Benchmark results are encouraging: No changes to allocation, but 0.2% less
counted instructions.

Test Plan

Validates locally

Diff Detail

Repository
rGHC Glasgow Haskell Compiler
Lint
Automatic diff as part of commit; lint not applicable.
Unit
Automatic diff as part of commit; unit tests not applicable.
sgraf created this revision.Dec 5 2018, 8:59 AM
sgraf added a comment.Dec 5 2018, 9:15 AM

Binary sizes went up by 0.1%, while these were the biggest winners (> 2%) wrt. instruction count:

cryptarithm1-2.5%
lcss-2.3%
paraffins-3.8%
wheel-sieve2-3.4%
Min-3.8%
Max+0.0%
Geometric Mean-0.2%
osa1 added a comment.Dec 5 2018, 10:34 AM

This looks good to me. Because this trades binary size for performance should this maybe behind -O or -O2?

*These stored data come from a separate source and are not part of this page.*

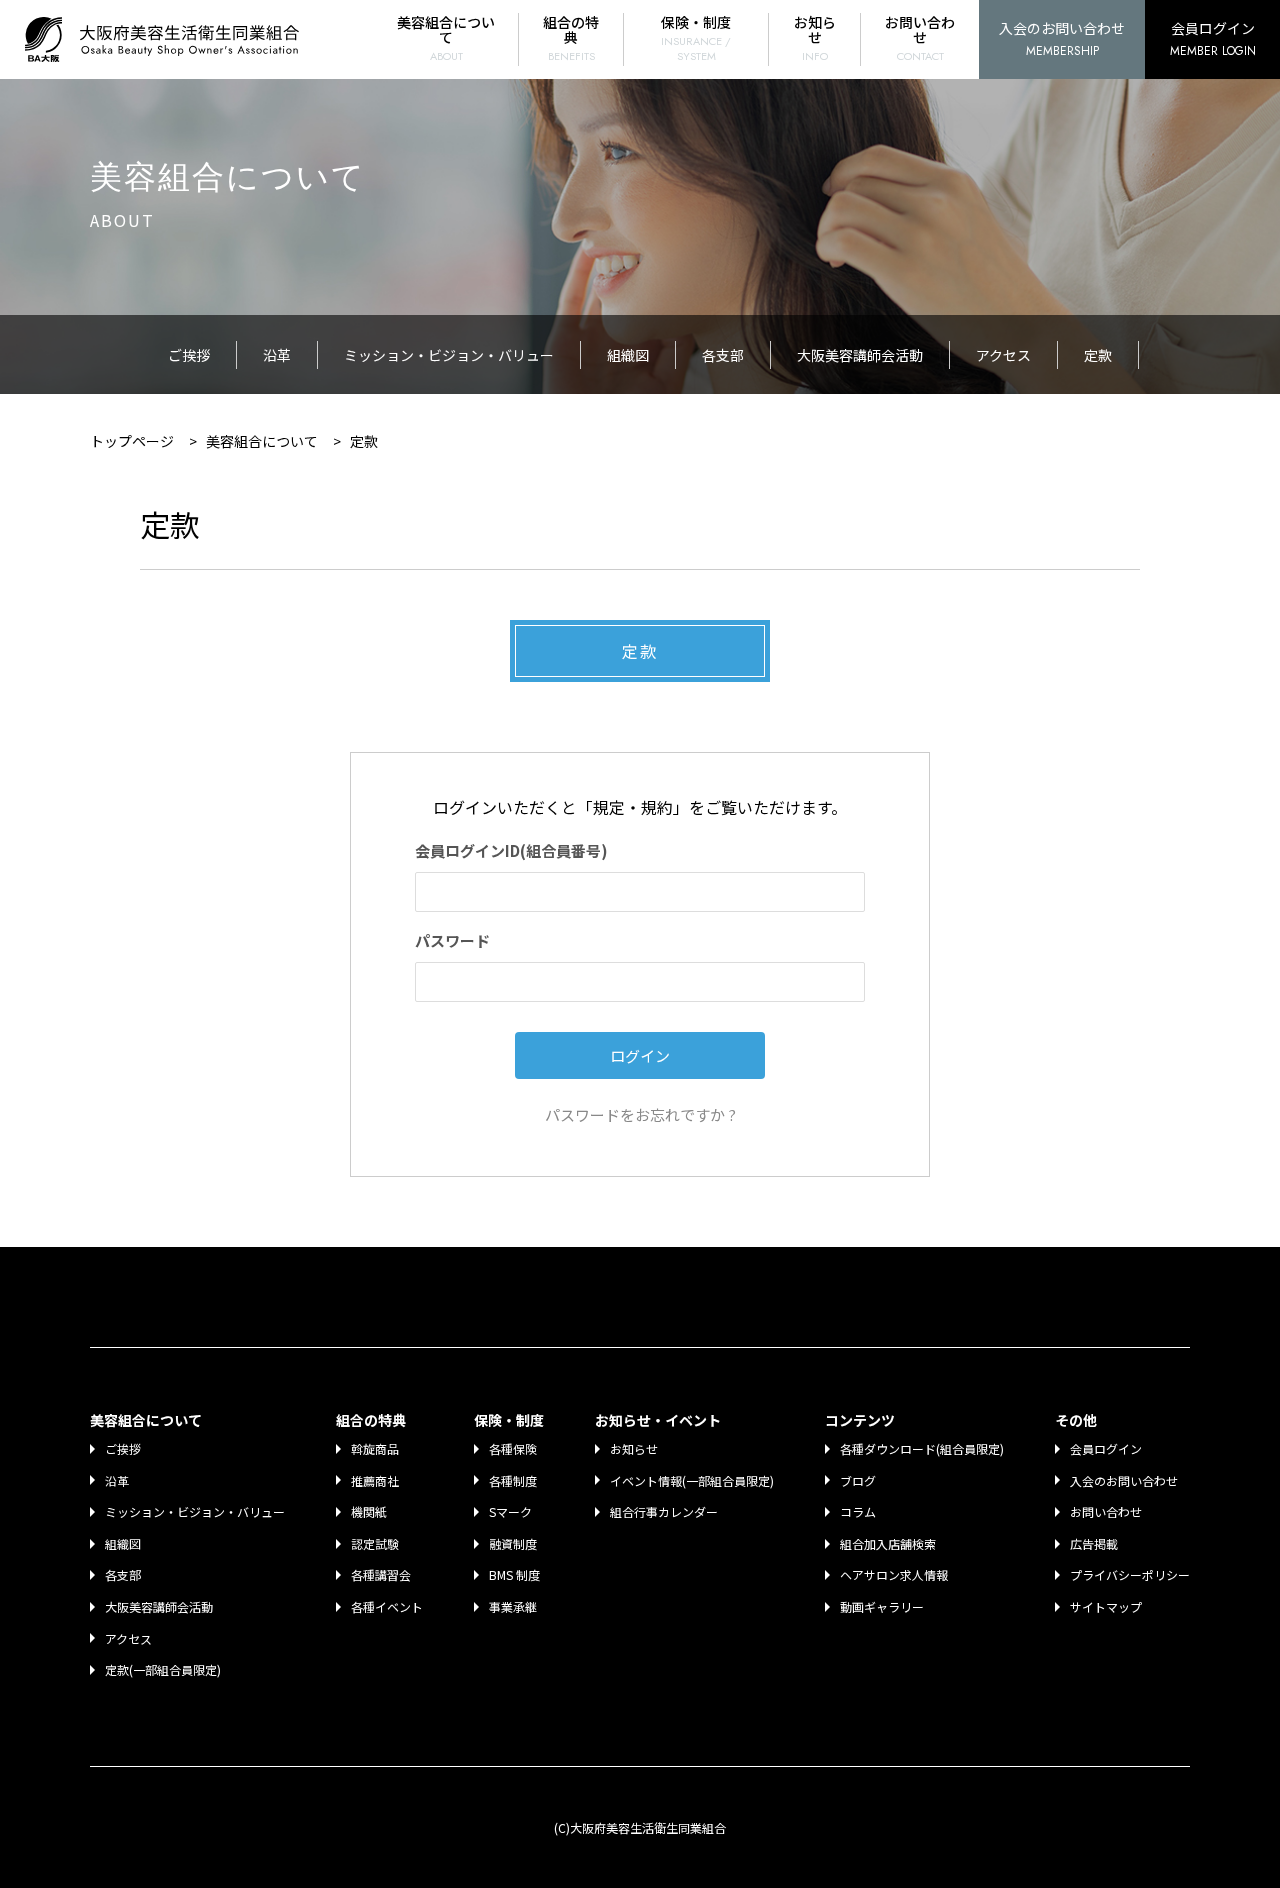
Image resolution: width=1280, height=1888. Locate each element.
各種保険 (513, 1448)
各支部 (723, 355)
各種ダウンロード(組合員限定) (922, 1448)
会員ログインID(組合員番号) (511, 850)
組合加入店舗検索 (888, 1543)
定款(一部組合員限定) (163, 1669)
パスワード (452, 940)
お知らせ (815, 38)
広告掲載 (1094, 1543)
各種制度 (513, 1480)
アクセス (1003, 355)
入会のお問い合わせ (1062, 39)
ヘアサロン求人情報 (894, 1574)
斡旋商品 (375, 1448)
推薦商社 (375, 1480)
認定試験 (375, 1543)
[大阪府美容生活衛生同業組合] (167, 40)
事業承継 (513, 1606)
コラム (858, 1511)
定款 (1098, 355)
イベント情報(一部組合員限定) (692, 1480)
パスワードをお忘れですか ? (640, 1114)
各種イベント (387, 1606)
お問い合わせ (920, 38)
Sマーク (510, 1511)
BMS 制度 (514, 1574)
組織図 (628, 355)
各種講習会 (381, 1574)
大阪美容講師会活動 (860, 355)
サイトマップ (1106, 1606)
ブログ (858, 1480)
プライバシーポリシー (1130, 1574)
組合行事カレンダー (664, 1511)
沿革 (277, 355)
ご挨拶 (189, 355)
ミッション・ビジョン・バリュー (449, 355)
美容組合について (446, 38)
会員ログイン (1213, 39)
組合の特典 (571, 38)
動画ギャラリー (882, 1606)
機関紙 (369, 1511)
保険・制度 (696, 38)
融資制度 (513, 1543)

I'm wondering about the binary size changes in the benchmarks you highlighted. Could you also share binary size changes for those? If this can buy us -3.8% runtime for +0.1% binary size I think this is worth doing. What are the smallest and largest increase in binary size in nofib?

compiler/codeGen/StgCmmBind.hs
314

I think this would be more clear:

idArity fun_id == unknownArity
sgraf marked an inline comment as done.Dec 5 2018, 10:48 AM
In D5414#149260, @osa1 wrote:

This looks good to me. Because this trades binary size for performance should this maybe behind -O or -O2?

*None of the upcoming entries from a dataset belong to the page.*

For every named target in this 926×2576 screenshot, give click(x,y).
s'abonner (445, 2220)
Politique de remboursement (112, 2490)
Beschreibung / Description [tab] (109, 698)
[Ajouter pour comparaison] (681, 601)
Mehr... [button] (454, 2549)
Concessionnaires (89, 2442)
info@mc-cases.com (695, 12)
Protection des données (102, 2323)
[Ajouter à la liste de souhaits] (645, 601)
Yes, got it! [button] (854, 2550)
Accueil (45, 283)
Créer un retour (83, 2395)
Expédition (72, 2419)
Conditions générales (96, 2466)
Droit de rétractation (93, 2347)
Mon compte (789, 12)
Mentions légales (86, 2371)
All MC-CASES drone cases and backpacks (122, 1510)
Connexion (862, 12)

I'm wondering about the binary size changes in the benchmarks you highlighted. Could you also share binary size changes for those? If this can buy us -3.8% runtime for +0.1% binary size I think this is worth doing. What are the smallest and largest increase in binary size in nofib?

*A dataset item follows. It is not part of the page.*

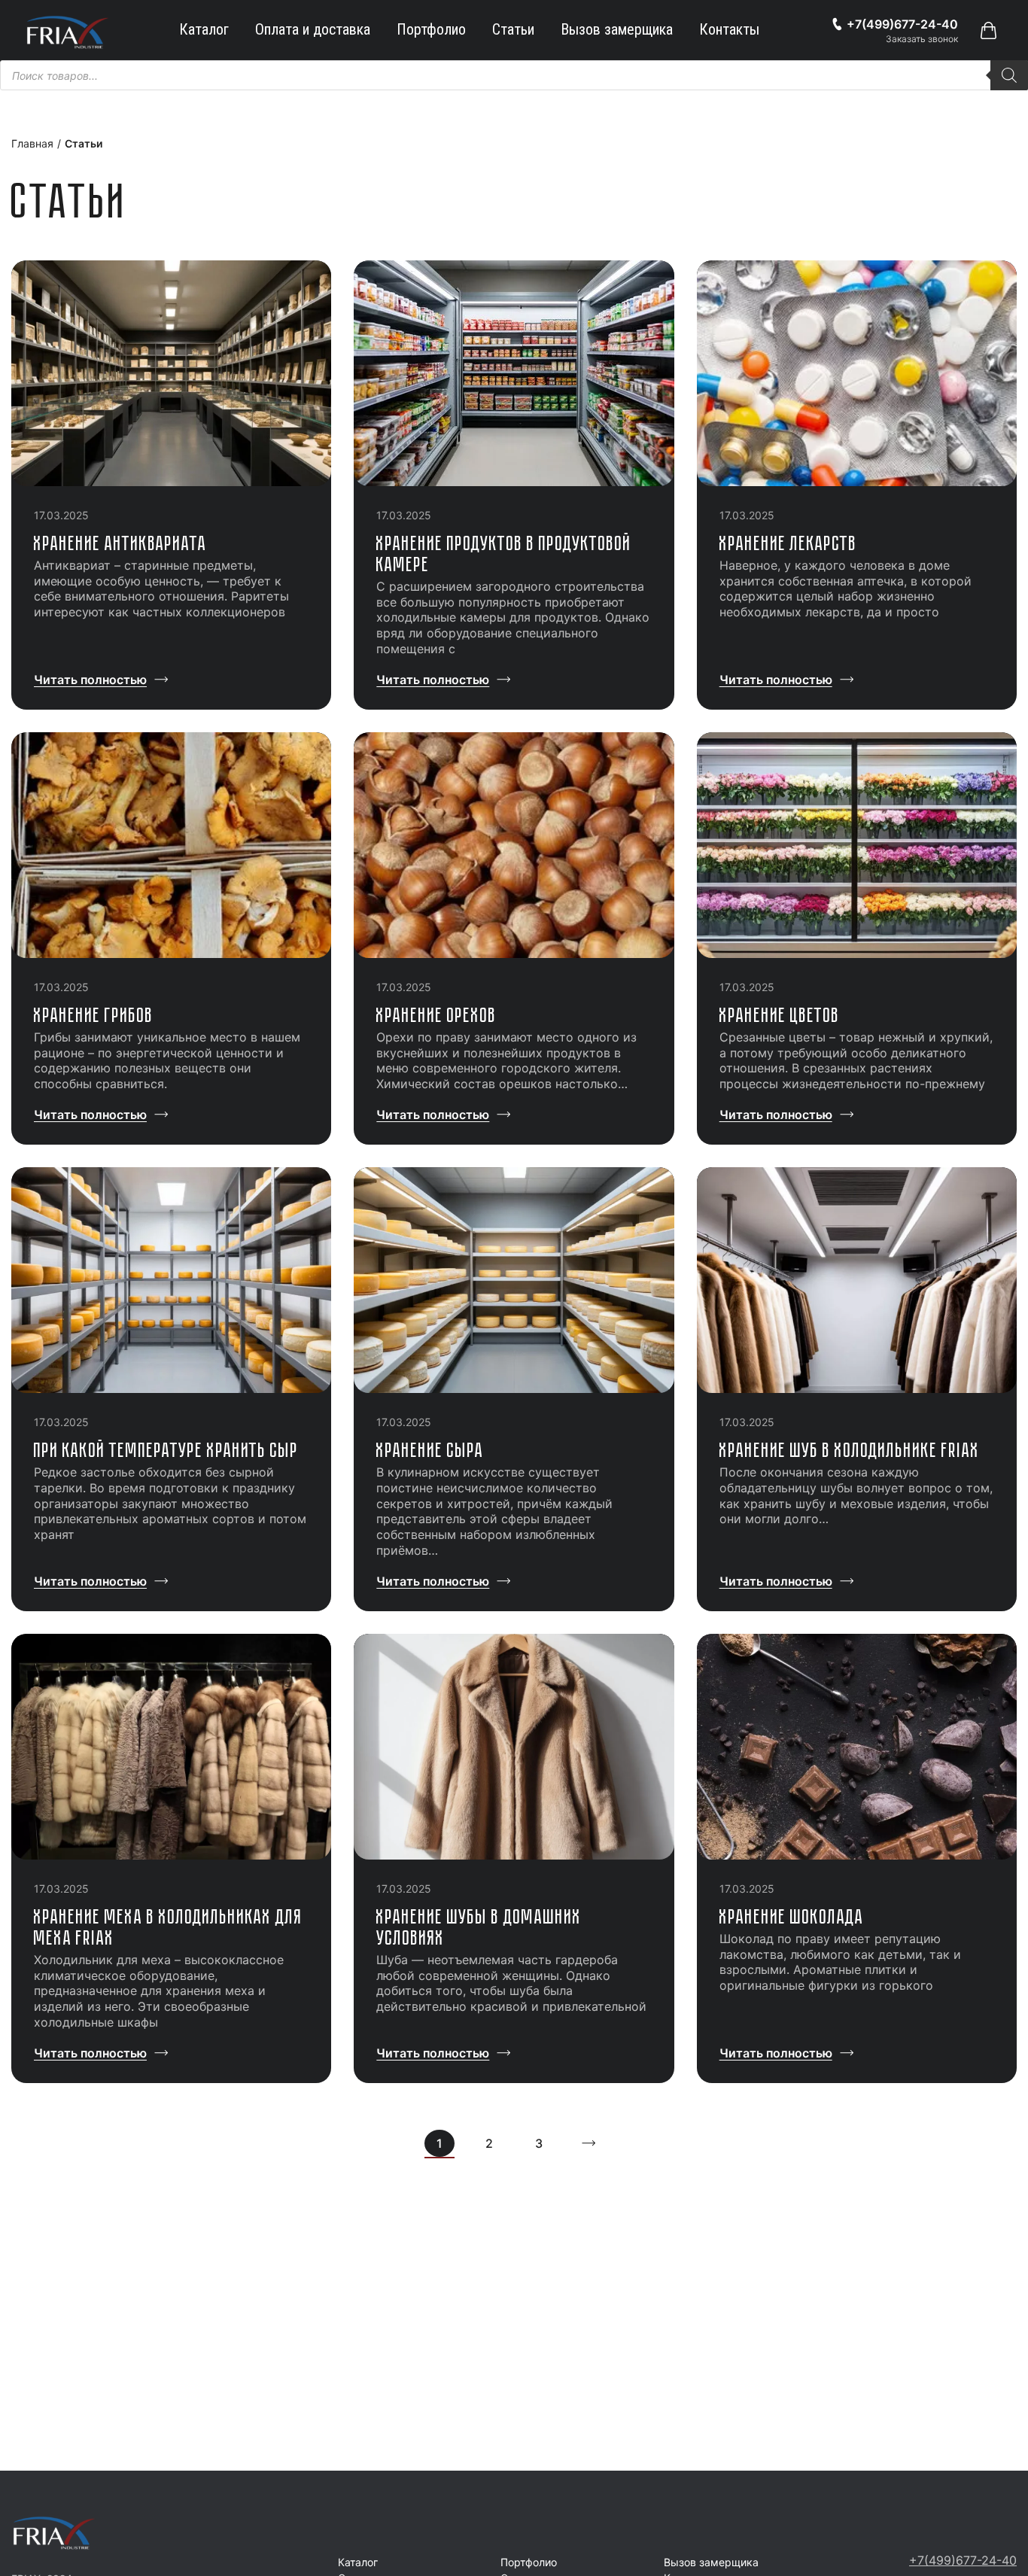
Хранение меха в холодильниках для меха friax (168, 1927)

It's +0.1% for every program basically, with the exception of these:

ProgramSizeInstrs
anna+0.3%-0.2%
expert+0.2%-0.0%
fluid+0.2%-0.1%
grep+0.2%-0.0%
infer+0.2%-0.4%
last-piece+0.2%-0.1%
lift+0.2%-0.0%
paraffins+0.2%-3.8%
prolog+0.2%-0.1%
scs+0.3%-0.0%
transform+0.2%-0.2%
veritas+0.2%+0.0%
Min+0.1%-3.8%
Max+0.3%+0.0%
Geometric Mean+0.1%-0.2%

I guess we could hide it behind -O2, but there are still some nice gains if applied to hot loops.

compiler/codeGen/StgCmmBind.hs
314

Neat, didn't know of that constant.

sgraf updated this revision to Diff 19022.Dec 5 2018, 10:49 AM
sgraf marked an inline comment as done.
  • Use unknownArity instead of 0
simonpj accepted this revision.Dec 5 2018, 5:11 PM

Looks good to me. Please create a ticket, though, describe the idea, and put the perf-change data in it.
Then you can refer to the ticket from the one-line code change.

This revision is now accepted and ready to land.Dec 5 2018, 5:11 PM
sgraf retitled this revision from Don't use a generic apply function for known calls to Don't use a generic apply thunk for known calls.Dec 6 2018, 9:26 AM
sgraf updated the Trac tickets for this revision.Dec 6 2018, 9:39 AM
This revision was automatically updated to reflect the committed changes.

Yet another place where we want a way for the user to say whether they want to tune for size or speed, like gcc's -Os flag.

sgraf added a comment.Dec 7 2018, 3:13 AM

I created Trac #16007 to track opportunities for code size reduction, should we eventually implement -Os.